Thursday, April 16, 2020

O'Topsys On The Dead


Virus
Part 16 of 30

Looking back over my life -- the whole range of experiences, everything from baptism to premarital fooling around -- I’ve lived a good life. I suppose if I were to come down with something, say the Virus, I’d be completely bummed out and given to thinking about my life even more, the good, bad, and worse. Including this blog. I suppose the Smithsonian would want it. But my main focus has to be on not getting sick.

And, yes, I am very sympathetic to everyone who suffers, whether it's all the various infections, viruses, congenital diseases, etc., itself a huge range of things, everything from dog breath to Italian breath to game toe, really the sky’s the limit, something falling from the sky and killing a guy in a freak accident. It might be a plane, it might be the engine falling off a wing, a tire, a bird sucked in the turbines and shot out the back. It falls and wraps itself around your neck and you choke to death. For me that’d be terrible for my family, since we used to go out hunting for birds (pheasants, and partridges at Christmas), and what kind of karma would that be with a bird falling out of the sky and killing me?

They’d likely do an o'topsy on the situation, which they always do when it’s critical to know the cause of death. If you’re an old guy at a nursing home and die quietly in your sleep at the age of 192, naturally they forego the o'topsy, or if they do one there’s no charge, usually a newbie doing his first o'topsy as part of the practical training at o'topsy school. The way I understand it, though, and my understandings of things tend to be accurate, they keep it lighthearted so no one gets sick. “If you need to turn away,” the old doctor says to the young, “don’t be embarrassed. And remember, that plastic bag dispenser on the side of the bed isn’t just for looks.”

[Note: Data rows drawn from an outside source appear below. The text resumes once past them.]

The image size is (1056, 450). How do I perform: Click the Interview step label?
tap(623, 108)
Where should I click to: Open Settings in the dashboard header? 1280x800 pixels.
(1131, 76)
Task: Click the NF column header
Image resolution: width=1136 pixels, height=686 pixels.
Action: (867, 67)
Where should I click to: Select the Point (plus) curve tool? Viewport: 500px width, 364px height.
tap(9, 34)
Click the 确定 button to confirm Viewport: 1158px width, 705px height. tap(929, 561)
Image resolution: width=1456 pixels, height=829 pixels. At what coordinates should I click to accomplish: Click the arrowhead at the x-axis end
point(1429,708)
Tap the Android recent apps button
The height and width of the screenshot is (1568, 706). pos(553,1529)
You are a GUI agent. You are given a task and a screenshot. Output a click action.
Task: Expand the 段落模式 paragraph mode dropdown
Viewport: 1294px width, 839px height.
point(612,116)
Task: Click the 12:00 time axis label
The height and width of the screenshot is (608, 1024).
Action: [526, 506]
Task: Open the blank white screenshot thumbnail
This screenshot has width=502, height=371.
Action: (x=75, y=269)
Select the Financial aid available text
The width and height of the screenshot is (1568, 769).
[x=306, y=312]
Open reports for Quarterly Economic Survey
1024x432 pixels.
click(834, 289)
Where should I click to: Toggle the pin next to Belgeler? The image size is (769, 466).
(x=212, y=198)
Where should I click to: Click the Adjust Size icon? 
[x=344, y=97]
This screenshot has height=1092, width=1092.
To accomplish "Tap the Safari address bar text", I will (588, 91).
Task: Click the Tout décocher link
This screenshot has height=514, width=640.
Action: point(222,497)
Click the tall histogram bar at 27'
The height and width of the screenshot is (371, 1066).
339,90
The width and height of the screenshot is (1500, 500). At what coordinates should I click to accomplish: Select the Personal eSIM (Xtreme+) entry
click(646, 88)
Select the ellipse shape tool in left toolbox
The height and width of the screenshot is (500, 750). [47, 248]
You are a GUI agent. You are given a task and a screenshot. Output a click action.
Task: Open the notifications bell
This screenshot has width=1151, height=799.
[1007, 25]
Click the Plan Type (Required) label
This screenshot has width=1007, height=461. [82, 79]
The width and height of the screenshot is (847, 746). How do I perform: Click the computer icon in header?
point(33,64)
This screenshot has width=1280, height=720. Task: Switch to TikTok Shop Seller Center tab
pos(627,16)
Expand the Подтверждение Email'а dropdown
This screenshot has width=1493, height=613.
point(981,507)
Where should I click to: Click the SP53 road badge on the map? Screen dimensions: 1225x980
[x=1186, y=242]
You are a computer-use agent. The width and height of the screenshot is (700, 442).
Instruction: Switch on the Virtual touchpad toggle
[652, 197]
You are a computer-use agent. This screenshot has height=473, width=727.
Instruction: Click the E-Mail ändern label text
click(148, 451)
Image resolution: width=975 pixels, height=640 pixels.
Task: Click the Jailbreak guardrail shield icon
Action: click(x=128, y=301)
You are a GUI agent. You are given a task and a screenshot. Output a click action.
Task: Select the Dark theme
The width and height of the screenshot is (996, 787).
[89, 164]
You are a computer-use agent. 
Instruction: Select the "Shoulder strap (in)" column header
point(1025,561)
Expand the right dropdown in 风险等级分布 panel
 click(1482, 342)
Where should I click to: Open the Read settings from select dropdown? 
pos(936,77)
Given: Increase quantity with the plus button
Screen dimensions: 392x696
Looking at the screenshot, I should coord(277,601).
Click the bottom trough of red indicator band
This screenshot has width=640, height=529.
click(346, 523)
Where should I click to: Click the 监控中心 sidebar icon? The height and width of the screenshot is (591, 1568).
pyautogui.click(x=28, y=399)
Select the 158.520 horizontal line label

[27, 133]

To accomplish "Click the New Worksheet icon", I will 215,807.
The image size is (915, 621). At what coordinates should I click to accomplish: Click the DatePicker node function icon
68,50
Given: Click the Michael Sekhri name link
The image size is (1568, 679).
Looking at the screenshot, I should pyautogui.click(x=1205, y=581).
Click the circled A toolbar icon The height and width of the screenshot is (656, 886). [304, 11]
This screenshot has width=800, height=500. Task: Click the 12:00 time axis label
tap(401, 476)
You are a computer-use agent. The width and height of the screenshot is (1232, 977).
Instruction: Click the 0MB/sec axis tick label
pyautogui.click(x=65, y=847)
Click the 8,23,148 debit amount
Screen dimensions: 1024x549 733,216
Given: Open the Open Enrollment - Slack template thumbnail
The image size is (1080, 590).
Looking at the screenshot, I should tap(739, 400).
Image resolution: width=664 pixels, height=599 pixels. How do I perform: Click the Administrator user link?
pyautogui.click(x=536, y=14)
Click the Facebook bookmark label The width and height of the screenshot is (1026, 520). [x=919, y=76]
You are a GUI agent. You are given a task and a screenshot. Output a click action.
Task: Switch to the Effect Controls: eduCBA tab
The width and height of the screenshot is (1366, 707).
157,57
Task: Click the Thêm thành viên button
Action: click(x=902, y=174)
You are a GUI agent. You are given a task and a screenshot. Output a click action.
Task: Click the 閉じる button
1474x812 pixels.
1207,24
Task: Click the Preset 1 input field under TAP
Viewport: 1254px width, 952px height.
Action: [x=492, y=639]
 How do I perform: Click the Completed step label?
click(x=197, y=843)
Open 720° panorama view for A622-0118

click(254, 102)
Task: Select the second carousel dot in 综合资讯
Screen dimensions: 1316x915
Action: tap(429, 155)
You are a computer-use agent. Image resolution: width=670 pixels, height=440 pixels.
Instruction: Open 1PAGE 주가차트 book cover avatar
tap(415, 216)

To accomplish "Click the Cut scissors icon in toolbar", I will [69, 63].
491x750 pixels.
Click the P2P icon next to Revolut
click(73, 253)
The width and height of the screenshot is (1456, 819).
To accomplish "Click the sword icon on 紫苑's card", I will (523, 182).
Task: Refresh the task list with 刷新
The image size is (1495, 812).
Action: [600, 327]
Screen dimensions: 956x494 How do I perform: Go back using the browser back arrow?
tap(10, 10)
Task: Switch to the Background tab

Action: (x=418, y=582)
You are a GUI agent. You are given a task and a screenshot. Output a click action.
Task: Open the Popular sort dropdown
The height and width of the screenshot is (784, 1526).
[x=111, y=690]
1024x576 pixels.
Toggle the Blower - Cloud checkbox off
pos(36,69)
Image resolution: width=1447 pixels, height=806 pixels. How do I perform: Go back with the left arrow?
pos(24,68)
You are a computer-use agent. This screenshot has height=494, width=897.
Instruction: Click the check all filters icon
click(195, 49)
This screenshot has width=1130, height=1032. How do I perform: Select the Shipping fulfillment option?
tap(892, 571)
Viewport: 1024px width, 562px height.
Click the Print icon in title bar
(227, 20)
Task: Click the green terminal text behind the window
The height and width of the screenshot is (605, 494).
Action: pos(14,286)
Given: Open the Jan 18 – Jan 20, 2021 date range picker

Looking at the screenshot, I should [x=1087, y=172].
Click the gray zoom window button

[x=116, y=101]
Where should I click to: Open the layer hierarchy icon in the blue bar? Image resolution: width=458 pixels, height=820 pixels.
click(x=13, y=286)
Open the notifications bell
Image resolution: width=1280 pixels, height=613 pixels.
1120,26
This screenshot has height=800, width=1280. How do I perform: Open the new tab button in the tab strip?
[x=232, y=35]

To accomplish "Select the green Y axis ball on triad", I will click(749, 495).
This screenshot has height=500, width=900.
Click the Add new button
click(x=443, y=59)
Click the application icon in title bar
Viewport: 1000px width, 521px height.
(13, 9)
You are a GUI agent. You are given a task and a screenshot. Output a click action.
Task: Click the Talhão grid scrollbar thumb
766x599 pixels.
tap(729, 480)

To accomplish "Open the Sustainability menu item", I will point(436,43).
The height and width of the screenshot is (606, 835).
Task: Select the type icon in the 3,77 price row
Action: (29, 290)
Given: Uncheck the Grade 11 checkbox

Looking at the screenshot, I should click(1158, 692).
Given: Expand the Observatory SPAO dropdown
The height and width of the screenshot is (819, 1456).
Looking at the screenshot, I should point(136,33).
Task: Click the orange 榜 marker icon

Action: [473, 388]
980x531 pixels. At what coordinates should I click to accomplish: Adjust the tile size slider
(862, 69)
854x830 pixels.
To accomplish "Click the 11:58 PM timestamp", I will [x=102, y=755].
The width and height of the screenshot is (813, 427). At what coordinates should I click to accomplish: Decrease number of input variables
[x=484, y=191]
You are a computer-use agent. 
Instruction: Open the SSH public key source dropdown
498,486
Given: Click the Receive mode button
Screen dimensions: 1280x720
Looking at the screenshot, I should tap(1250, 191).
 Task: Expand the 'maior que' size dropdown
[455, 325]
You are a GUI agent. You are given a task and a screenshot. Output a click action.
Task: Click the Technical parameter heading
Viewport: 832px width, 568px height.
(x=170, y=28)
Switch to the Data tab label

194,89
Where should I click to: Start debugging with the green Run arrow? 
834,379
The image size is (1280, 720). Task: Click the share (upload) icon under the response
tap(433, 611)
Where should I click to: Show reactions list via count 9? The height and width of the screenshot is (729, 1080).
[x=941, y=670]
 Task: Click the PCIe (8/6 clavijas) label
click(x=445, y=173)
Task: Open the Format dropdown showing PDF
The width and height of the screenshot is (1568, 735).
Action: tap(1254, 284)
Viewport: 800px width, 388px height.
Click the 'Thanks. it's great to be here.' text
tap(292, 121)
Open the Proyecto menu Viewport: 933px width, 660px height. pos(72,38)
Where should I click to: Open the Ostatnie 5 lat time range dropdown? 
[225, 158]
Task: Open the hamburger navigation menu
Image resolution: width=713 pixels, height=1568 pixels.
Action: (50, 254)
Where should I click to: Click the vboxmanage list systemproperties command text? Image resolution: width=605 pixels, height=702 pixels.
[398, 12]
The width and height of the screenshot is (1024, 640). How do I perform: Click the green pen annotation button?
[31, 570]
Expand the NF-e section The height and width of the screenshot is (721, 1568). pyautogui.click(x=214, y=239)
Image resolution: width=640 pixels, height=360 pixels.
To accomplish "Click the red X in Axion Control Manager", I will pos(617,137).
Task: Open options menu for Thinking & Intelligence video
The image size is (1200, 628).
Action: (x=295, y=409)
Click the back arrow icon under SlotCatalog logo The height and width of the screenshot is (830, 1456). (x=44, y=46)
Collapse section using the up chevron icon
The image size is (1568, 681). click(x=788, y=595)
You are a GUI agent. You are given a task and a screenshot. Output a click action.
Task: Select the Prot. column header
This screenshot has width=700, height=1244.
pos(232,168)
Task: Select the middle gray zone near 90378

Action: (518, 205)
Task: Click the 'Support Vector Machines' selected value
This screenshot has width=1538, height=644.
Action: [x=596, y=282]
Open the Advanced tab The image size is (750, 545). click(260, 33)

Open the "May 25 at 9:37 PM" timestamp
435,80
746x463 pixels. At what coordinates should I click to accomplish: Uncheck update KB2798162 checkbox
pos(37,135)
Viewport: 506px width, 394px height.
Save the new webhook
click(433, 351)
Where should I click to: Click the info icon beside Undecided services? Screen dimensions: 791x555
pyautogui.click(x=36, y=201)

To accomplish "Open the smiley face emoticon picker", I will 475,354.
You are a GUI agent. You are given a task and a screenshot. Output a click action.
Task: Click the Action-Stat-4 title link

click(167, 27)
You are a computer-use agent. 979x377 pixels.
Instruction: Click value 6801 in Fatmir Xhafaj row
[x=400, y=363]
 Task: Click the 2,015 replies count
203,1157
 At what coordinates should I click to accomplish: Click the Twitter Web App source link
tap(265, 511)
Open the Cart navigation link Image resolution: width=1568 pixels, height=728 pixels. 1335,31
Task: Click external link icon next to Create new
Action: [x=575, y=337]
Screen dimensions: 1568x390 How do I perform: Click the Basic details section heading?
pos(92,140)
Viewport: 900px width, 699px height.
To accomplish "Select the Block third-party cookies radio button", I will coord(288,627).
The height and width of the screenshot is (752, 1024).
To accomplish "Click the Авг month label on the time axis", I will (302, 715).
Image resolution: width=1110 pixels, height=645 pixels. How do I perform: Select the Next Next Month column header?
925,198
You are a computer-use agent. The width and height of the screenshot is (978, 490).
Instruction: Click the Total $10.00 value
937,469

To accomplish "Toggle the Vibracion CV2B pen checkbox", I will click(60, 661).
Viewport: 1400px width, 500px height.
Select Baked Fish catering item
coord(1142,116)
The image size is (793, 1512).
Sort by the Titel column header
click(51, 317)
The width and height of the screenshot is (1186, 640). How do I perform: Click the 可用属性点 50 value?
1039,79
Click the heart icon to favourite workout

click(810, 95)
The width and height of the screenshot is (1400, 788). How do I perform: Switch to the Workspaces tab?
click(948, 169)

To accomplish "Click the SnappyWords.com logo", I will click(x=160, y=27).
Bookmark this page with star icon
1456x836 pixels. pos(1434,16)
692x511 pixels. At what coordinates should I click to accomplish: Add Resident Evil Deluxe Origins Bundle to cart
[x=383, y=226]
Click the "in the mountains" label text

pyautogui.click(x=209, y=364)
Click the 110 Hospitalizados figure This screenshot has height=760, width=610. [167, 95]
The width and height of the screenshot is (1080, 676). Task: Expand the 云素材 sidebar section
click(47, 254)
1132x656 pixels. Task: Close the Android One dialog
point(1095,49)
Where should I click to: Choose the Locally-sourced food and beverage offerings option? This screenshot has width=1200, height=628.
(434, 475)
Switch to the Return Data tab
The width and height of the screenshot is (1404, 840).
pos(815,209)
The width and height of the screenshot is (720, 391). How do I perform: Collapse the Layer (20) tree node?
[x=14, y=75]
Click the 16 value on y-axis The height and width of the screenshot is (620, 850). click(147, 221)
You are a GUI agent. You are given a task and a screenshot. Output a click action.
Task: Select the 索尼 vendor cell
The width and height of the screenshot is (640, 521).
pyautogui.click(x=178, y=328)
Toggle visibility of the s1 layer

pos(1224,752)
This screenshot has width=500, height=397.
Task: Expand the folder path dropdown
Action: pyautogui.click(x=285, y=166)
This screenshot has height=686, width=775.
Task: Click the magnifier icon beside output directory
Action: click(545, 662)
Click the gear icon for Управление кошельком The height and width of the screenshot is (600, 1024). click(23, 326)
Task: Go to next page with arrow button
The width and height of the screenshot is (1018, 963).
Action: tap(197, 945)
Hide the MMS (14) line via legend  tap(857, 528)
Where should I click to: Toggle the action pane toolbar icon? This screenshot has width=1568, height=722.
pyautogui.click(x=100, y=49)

By the time you’re in o'topsy training, of course, you’ve mastered all the preliminary courses, passing with at least a 70% score. Everything from draining to manicures. Again, if you’re old, 192 or up, you won't need an o'topsy, so there’s some benefits to living to a ripe old age. It is obviously a benefit lost on the patient, but it’s of real comfort to the family that their loved one’s passing was without controversy.

You may recall that I mentioned in the past some of the tours I’ve taken, and one of them actually was to a school for morticians. I wasn’t queasy, nothing to that degree, and made it fine. It was for a class. It was interesting, but more interesting for the creepy/funny reactions of the others in the class. There was one guy who was so eager to see it and get the full scoop on everything they did. They took us to a closet, maybe bigger than a closet but not much, where a body was kept, and that guy was so excited about seeing a dead guy that it amused the whole class!